El suizo consigue en Melbourne su decimosexto título del Grand Slam al superar con autoridad en tres sets a un Murray desbordado
01 feb 2010 . Actualizado a las 10:36 h.Tan grande es la figura de Roger Federer que, cuando se encuentra inspirado, achica al más fiero de sus rivales. El suizo ganó ayer su cuarto título del Open de Australia como quien cumple con un ritual, dejando a Andy Murray como un simple figurante, como el oponente necesario para escenificar su nuevo logro. Durante toda la final desplegó su magia el fenómeno de Basilea. Pero, venció con tal autoridad, que solo en el tercer set, cuando encontró algo de resistencia en el rival, el encuentro ganó en verdadera emoción. Fue entonces, bajo cierta presión, cuando se agrandó otra vez la dimensión de Federer, audaz para salir de una situación comprometida, al levantar las cinco pelotas de set que llegó a tener el escocés en el tie break antes de caer por 6-3, 6-4 y 7-6 (11).

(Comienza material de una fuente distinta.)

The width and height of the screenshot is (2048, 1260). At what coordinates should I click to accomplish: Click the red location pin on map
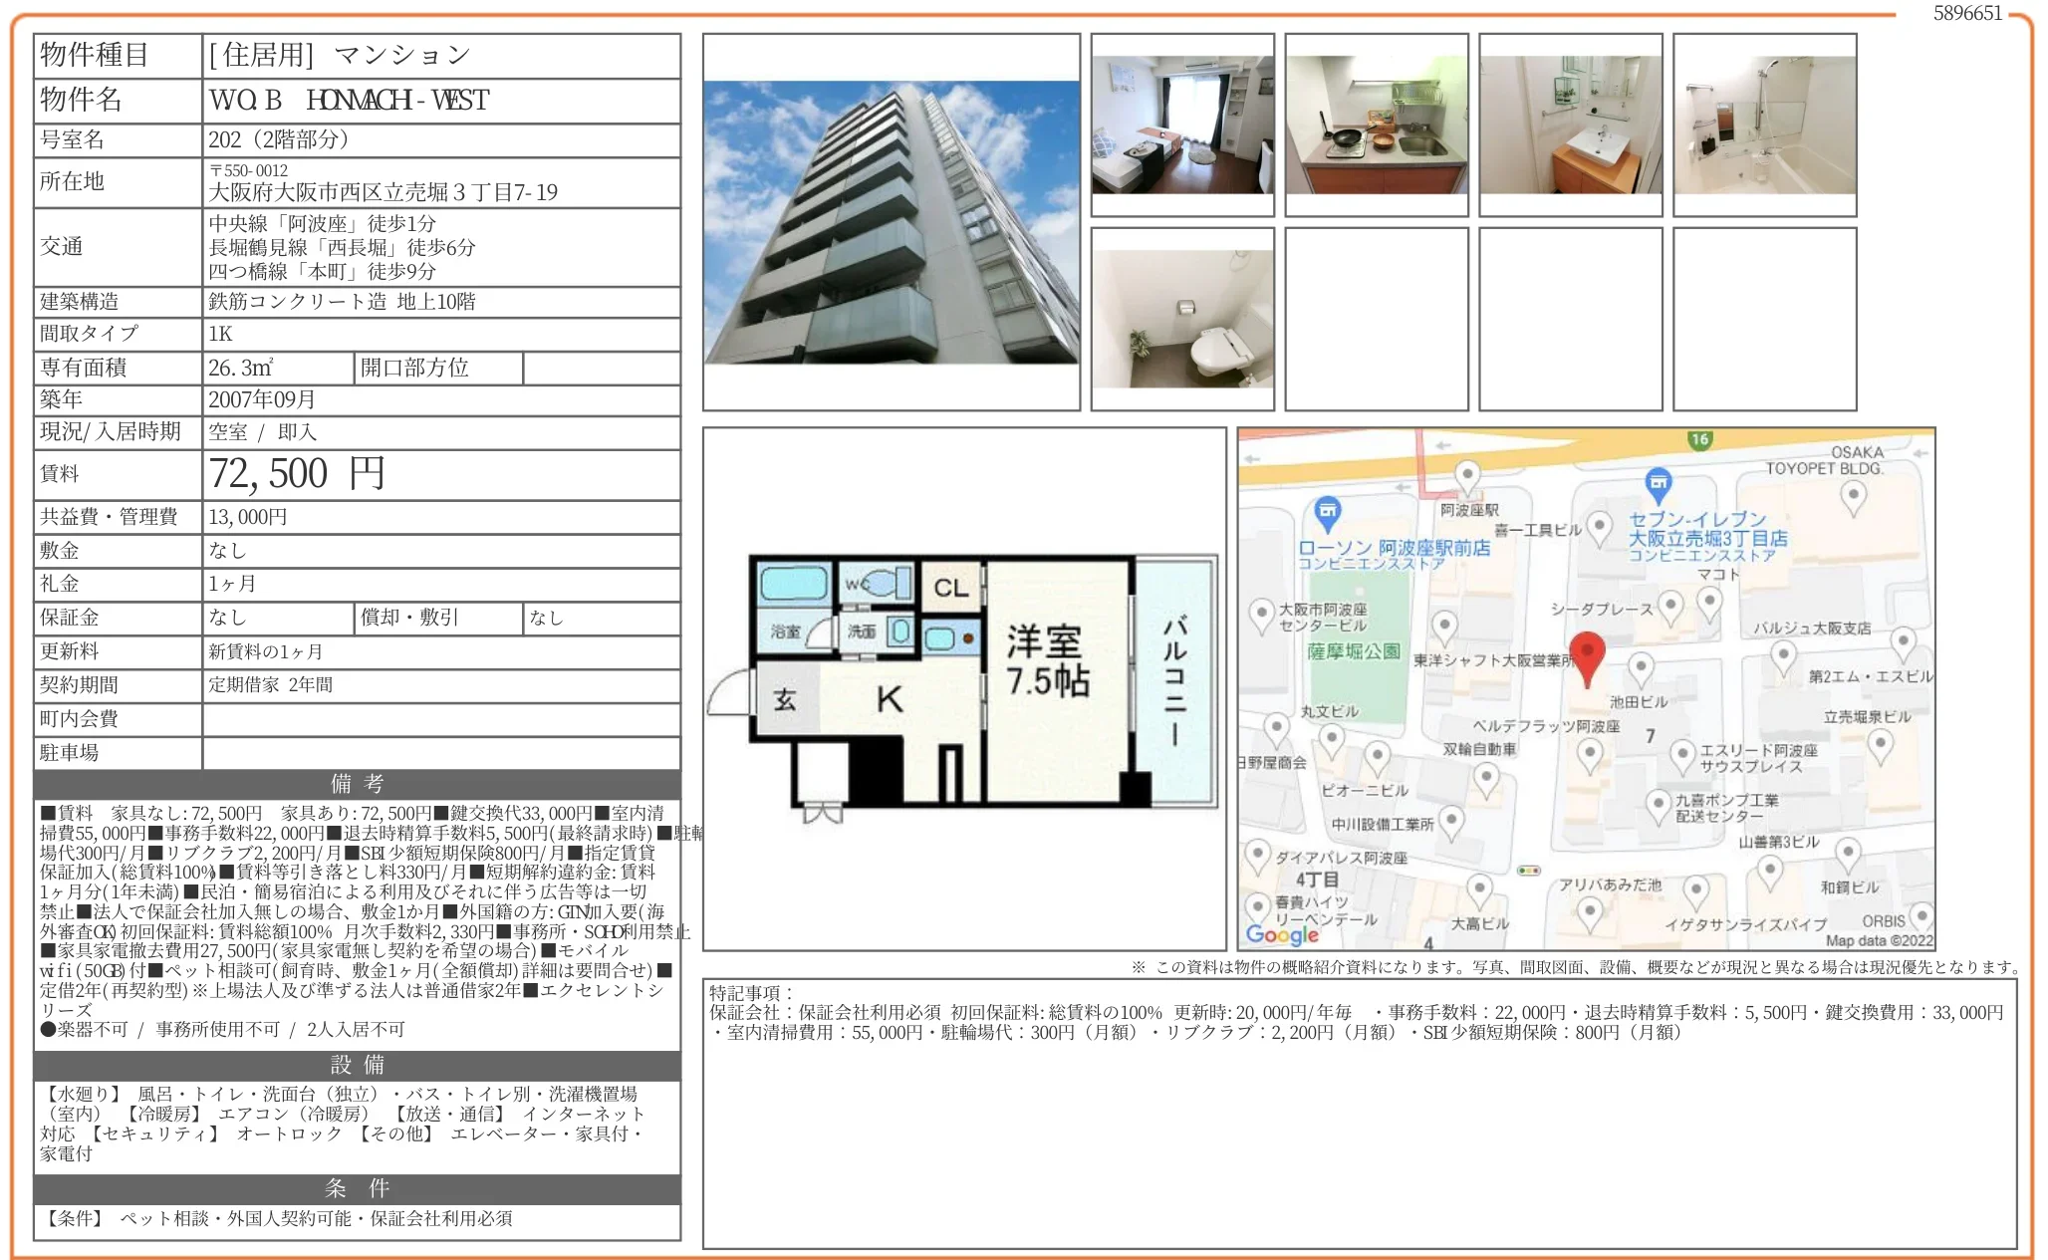[x=1587, y=654]
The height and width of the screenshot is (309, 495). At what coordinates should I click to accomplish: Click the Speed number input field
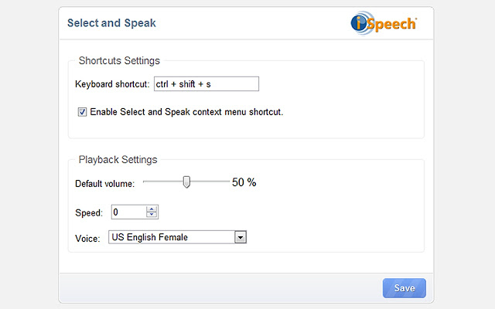click(x=128, y=212)
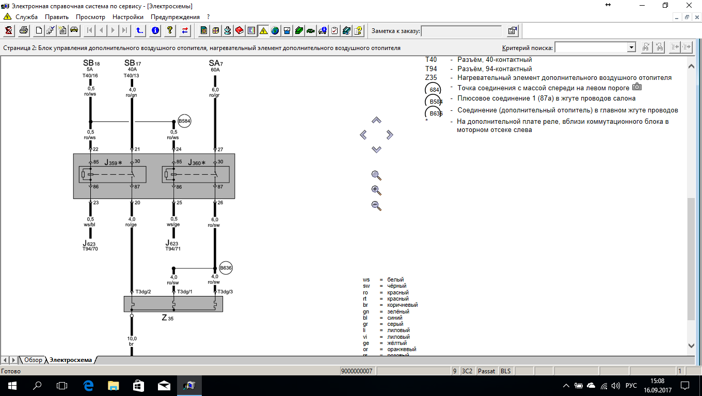This screenshot has width=702, height=396.
Task: Click the red book icon in toolbar
Action: click(240, 30)
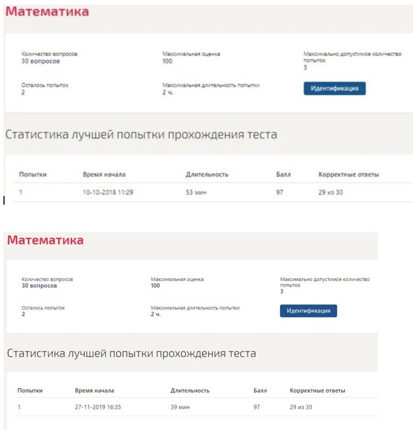
Task: Click the 39 мин duration cell
Action: tap(180, 407)
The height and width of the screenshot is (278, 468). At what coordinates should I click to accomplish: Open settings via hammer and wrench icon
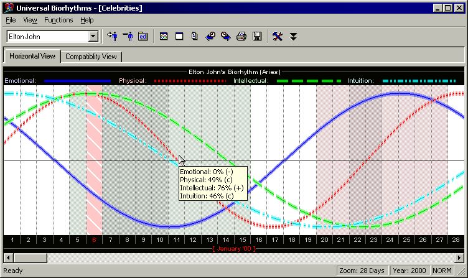pyautogui.click(x=278, y=37)
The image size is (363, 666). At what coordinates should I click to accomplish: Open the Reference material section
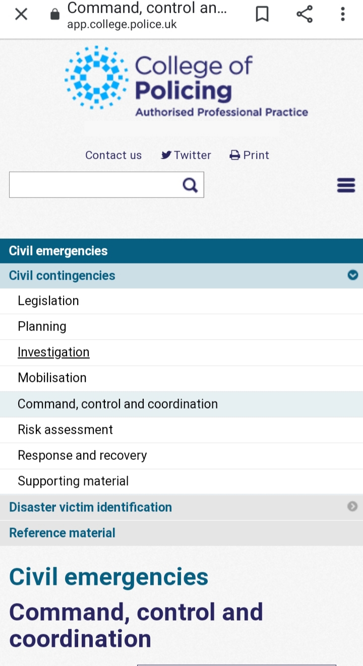coord(62,532)
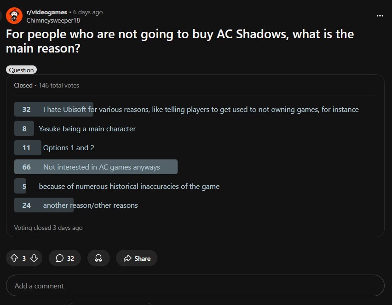This screenshot has width=392, height=305.
Task: Click the '146 total votes' text
Action: (x=59, y=85)
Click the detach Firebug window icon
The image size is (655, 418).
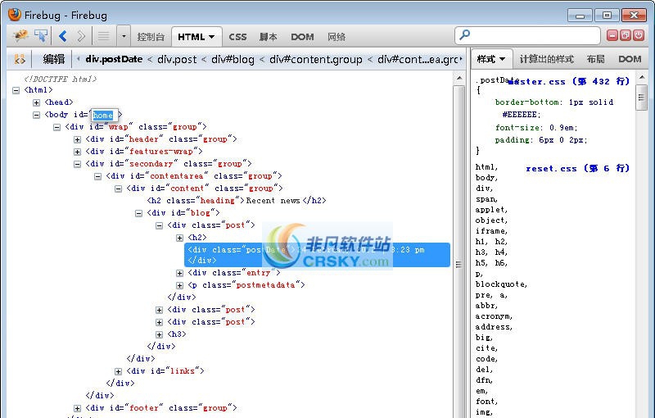point(626,35)
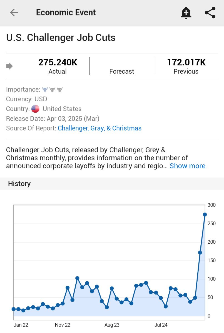The width and height of the screenshot is (224, 333).
Task: Click the United States flag icon
Action: click(x=35, y=109)
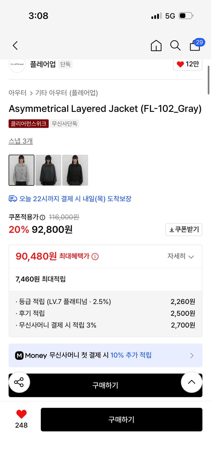Collapse the page with the up chevron button
211x456 pixels.
(x=191, y=382)
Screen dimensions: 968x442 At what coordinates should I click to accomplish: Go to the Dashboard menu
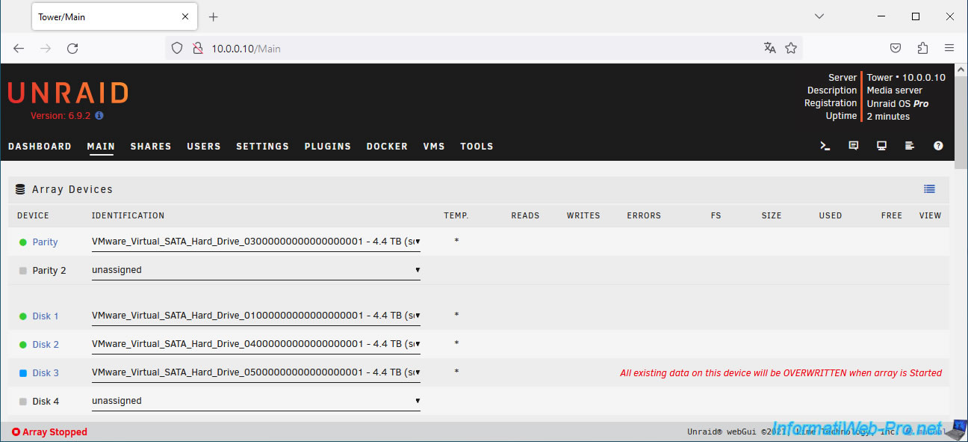pyautogui.click(x=40, y=147)

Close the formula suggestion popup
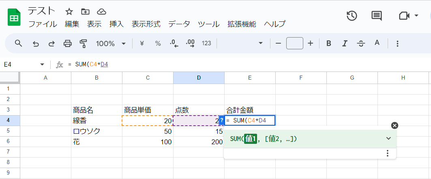[395, 125]
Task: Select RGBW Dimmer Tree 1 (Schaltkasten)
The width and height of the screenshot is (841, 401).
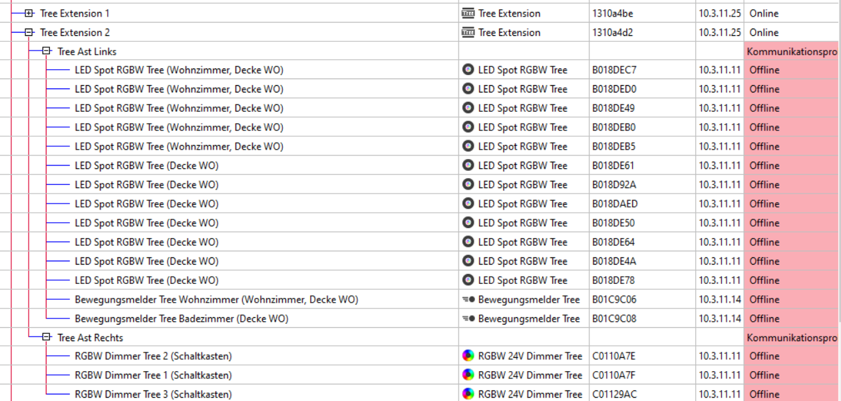Action: [153, 376]
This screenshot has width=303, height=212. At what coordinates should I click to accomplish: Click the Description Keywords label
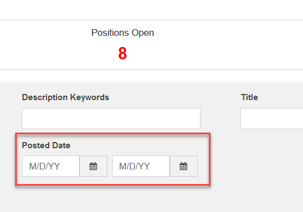66,97
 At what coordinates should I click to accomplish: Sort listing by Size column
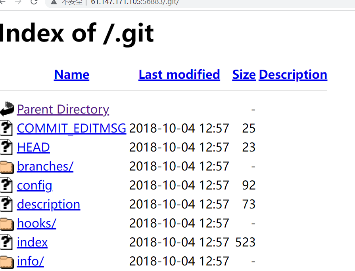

Así se escribió la historia del decimosexto título del Grand Slam de Federer. En busca del primer triunfo de un jugador británico en un major desde 1936, Murray, el jugadorazo que fulminó a Rafa Nadal en cuartos, el mismo que frenó la progresión de Marin Cilic en semifinales, se convirtió en un juguete en manos del suizo. Tan bien estuvo Federer, que dio la sensación de que el escocés ni siquiera tenía esta vez un plan para desarbolarlo. Se limitó a correr, devolver bolas y esperar una oportunidad. Pero el suizo, agresivo, dominante, demostrando su jerarquía, pocas veces le dejó tomar la iniciativa y aderezó su victoria con voleas, dejadas, recursos y más recursos que le convierten en un tenista diferente.
Durante los dos primeros sets, Federer no llegó a verse nunca con un break en contra y por detrás en el marcador. Con la final bajo control, Murray se buscaba y no se encontraba. Abrió la tercera manga golpeando con su raqueta contra el suelo tras desperdiciar la oportunidad de adelantarse con dos juegos de ventaja. Perdía sin plantar siquiera batalla. Su momento llegó poco después, cuando rompió el servicio del suizo en el sexto juego. Gritó por fin Murray, como acomplejado hasta entonces por la superioridad del suizo, se animó con garra y pidió la complicidad del público que llenaba el Rod Laver Arena. Jugó con más agresividad por fin. No bastó.
Como si nada, Federer salió del apuro, volvió vivo de un 5-2 en contra y forzó el tie break . Cinco bolas de set llegó a tener Murray en el desempate, y se le escurrieron entre aciertos del suizo -al que nunca se le encogió el brazo- y errores propios. Doce meses antes, lloraba desconsolado por su derrota ante Nadal. Ahora, suma y sigue.